■ Your instructions: Retype the records exactly, from the first line through the line that contains "Screen dimensions: 620x349 494,14", with both ends included.

■ Records:
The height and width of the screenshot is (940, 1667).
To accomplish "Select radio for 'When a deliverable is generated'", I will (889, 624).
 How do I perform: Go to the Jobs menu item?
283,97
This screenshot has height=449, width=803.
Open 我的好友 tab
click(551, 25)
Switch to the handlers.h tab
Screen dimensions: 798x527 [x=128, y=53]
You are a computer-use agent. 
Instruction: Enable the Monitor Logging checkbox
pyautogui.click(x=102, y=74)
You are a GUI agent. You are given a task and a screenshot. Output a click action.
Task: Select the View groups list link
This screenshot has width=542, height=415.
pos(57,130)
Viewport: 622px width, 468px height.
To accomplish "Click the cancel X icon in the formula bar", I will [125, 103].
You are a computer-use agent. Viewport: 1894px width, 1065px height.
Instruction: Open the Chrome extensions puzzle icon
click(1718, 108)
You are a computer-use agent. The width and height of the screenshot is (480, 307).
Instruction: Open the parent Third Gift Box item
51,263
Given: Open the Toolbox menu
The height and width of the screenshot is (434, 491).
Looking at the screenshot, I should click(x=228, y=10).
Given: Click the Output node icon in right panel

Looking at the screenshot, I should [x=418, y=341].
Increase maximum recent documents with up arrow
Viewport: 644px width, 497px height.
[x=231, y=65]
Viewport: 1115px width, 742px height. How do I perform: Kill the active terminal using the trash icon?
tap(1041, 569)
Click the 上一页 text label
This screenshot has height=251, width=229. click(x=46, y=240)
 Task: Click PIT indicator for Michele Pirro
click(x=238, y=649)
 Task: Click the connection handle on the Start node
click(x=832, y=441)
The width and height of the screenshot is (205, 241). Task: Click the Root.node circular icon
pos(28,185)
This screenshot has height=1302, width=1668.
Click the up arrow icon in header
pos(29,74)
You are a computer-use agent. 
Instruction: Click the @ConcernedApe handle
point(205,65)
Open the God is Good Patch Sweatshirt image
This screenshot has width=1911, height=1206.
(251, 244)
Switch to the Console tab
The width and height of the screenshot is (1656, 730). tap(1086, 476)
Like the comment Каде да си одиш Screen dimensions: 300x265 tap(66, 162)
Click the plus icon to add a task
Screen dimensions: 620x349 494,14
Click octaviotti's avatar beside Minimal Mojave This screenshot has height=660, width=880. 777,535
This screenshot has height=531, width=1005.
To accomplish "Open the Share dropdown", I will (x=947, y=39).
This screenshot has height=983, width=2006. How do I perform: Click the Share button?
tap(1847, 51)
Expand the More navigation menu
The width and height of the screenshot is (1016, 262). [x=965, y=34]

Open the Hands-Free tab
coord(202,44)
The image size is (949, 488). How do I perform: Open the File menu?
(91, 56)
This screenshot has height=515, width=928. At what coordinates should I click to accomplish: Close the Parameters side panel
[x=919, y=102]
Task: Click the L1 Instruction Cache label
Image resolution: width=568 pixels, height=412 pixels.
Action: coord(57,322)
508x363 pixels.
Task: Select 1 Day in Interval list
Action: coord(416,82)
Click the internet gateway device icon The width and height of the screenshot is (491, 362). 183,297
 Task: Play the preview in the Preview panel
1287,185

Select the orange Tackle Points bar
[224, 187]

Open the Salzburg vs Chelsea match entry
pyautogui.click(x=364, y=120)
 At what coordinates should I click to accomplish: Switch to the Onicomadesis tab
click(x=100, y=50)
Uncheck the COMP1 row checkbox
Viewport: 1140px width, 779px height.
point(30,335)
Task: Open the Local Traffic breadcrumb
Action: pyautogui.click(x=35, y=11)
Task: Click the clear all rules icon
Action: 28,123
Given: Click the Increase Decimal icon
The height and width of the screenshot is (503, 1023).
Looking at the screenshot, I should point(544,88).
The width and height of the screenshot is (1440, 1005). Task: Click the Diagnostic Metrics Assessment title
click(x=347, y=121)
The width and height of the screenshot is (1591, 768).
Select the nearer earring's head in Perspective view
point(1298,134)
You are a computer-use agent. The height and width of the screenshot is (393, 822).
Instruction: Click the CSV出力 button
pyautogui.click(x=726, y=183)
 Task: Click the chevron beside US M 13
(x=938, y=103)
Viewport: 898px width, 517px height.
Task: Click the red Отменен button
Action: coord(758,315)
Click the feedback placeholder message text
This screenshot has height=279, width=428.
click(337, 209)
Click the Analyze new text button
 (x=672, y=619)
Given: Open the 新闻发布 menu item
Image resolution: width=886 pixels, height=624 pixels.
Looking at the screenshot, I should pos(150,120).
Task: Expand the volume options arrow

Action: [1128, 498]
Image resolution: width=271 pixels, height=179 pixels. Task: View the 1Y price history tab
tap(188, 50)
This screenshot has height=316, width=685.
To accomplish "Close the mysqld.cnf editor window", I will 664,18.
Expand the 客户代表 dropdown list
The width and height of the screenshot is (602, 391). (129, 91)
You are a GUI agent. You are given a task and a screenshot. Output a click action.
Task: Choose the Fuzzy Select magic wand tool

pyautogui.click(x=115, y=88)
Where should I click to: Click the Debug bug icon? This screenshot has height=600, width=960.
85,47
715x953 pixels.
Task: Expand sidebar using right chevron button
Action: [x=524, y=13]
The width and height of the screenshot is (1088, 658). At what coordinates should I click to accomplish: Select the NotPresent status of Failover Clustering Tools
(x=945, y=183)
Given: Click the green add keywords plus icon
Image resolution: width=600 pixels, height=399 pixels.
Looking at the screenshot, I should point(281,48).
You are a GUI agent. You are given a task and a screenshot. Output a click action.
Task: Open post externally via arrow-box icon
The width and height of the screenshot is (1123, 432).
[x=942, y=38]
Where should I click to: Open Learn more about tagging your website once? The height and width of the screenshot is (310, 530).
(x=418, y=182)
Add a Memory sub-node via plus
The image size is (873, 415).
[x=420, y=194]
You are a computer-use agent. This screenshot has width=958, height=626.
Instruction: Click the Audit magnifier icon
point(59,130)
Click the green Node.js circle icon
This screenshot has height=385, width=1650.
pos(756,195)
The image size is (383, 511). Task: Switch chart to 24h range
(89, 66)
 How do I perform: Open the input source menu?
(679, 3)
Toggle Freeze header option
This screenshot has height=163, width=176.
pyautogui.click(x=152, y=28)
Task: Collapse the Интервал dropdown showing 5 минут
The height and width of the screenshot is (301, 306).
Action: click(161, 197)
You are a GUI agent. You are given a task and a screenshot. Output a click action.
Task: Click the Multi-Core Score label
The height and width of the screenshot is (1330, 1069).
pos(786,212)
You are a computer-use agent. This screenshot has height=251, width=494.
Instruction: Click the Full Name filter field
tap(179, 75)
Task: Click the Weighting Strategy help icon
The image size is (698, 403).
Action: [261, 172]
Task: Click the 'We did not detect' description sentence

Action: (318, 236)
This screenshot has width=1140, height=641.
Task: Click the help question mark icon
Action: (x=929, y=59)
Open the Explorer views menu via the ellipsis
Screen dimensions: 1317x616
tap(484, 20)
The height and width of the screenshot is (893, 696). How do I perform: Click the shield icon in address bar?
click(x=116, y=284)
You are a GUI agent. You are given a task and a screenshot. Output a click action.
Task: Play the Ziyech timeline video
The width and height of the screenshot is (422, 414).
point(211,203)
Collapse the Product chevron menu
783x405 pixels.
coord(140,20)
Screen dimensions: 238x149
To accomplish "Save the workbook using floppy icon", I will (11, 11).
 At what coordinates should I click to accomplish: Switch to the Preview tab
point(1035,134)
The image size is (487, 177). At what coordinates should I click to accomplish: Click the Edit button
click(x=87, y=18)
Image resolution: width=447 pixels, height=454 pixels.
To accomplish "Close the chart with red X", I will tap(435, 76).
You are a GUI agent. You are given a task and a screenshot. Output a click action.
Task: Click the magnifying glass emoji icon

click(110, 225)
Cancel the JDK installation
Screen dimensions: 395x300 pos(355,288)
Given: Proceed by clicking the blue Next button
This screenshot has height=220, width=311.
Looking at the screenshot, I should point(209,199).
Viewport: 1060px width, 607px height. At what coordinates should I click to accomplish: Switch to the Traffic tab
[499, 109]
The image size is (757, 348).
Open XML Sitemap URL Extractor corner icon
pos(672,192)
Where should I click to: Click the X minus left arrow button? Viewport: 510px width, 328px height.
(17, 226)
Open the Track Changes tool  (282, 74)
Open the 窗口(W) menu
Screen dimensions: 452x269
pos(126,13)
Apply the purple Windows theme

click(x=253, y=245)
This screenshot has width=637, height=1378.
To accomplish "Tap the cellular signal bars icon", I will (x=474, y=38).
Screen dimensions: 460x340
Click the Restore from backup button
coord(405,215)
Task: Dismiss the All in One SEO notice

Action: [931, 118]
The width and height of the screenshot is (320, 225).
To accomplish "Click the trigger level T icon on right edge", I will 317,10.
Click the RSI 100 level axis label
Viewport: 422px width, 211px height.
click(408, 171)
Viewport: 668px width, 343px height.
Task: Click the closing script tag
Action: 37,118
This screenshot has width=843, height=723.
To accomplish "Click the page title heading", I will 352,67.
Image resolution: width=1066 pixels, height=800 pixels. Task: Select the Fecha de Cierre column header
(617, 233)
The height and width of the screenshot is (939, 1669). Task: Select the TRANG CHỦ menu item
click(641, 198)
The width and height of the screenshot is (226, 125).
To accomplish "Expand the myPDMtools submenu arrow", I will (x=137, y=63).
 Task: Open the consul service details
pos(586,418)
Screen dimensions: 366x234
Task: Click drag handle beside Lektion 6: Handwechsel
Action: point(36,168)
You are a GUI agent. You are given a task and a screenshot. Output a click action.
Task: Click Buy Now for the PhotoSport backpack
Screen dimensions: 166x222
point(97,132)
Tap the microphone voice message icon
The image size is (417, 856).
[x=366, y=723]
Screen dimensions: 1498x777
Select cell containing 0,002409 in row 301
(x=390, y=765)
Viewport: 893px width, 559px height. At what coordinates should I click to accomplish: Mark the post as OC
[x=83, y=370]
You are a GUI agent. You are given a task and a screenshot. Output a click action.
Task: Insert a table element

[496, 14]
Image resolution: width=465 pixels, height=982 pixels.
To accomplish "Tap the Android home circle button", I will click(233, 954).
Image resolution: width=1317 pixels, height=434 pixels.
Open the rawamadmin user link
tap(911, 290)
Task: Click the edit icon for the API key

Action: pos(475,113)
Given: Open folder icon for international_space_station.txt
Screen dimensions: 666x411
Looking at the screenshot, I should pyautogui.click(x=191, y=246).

■ Full solution:
The height and width of the screenshot is (940, 1667).
To accomplish "Select radio for 'When a deliverable is generated'", I will (889, 624).
 How do I perform: Go to the Jobs menu item?
283,97
This screenshot has height=449, width=803.
Open 我的好友 tab
click(551, 25)
Switch to the handlers.h tab
Screen dimensions: 798x527 [x=128, y=53]
You are a computer-use agent. 
Instruction: Enable the Monitor Logging checkbox
pyautogui.click(x=102, y=74)
You are a GUI agent. You are given a task and a screenshot. Output a click action.
Task: Select the View groups list link
This screenshot has width=542, height=415.
pos(57,130)
Viewport: 622px width, 468px height.
To accomplish "Click the cancel X icon in the formula bar", I will [125, 103].
You are a computer-use agent. Viewport: 1894px width, 1065px height.
Instruction: Open the Chrome extensions puzzle icon
click(1718, 108)
You are a computer-use agent. The width and height of the screenshot is (480, 307).
Instruction: Open the parent Third Gift Box item
51,263
Given: Open the Toolbox menu
The height and width of the screenshot is (434, 491).
Looking at the screenshot, I should click(x=228, y=10).
Given: Click the Output node icon in right panel

Looking at the screenshot, I should [x=418, y=341].
Increase maximum recent documents with up arrow
Viewport: 644px width, 497px height.
[x=231, y=65]
Viewport: 1115px width, 742px height. How do I perform: Kill the active terminal using the trash icon?
tap(1041, 569)
Click the 上一页 text label
This screenshot has height=251, width=229. click(x=46, y=240)
 Task: Click PIT indicator for Michele Pirro
click(x=238, y=649)
 Task: Click the connection handle on the Start node
click(x=832, y=441)
The width and height of the screenshot is (205, 241). Task: Click the Root.node circular icon
pos(28,185)
This screenshot has height=1302, width=1668.
Click the up arrow icon in header
pos(29,74)
You are a computer-use agent. 
Instruction: Click the @ConcernedApe handle
point(205,65)
Open the God is Good Patch Sweatshirt image
This screenshot has width=1911, height=1206.
(251, 244)
Switch to the Console tab
The width and height of the screenshot is (1656, 730). tap(1086, 476)
Like the comment Каде да си одиш Screen dimensions: 300x265 tap(66, 162)
Click the plus icon to add a task
Screen dimensions: 620x349 494,14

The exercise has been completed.